YOUR TASK >> Repeat every entry exactly as it appears.

Saved entries:
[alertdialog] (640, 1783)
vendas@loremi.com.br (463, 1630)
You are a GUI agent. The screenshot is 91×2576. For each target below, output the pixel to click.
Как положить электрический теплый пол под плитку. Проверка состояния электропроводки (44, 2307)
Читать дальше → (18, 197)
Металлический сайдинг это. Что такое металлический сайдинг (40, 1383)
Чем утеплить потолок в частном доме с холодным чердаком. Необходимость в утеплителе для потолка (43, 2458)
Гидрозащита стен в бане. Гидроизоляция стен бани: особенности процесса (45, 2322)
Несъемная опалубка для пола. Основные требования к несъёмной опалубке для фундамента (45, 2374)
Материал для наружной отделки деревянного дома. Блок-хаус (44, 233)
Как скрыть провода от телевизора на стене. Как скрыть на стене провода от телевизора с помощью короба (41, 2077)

ANSWER >>
[alertdialog] (640, 1783)
vendas@loremi.com.br (463, 1630)
You are a GUI agent. The screenshot is 91×2576. For each target below, output the pixel to click.
Как положить электрический теплый пол под плитку. Проверка состояния электропроводки (44, 2307)
Читать дальше → (18, 197)
Металлический сайдинг это. Что такое металлический сайдинг (40, 1383)
Чем утеплить потолок в частном доме с холодным чердаком. Необходимость в утеплителе для потолка (43, 2458)
Гидрозащита стен в бане. Гидроизоляция стен бани: особенности процесса (45, 2322)
Несъемная опалубка для пола. Основные требования к несъёмной опалубке для фундамента (45, 2374)
Материал для наружной отделки деревянного дома. Блок-хаус (44, 233)
Как скрыть провода от телевизора на стене. Как скрыть на стене провода от телевизора с помощью короба (41, 2077)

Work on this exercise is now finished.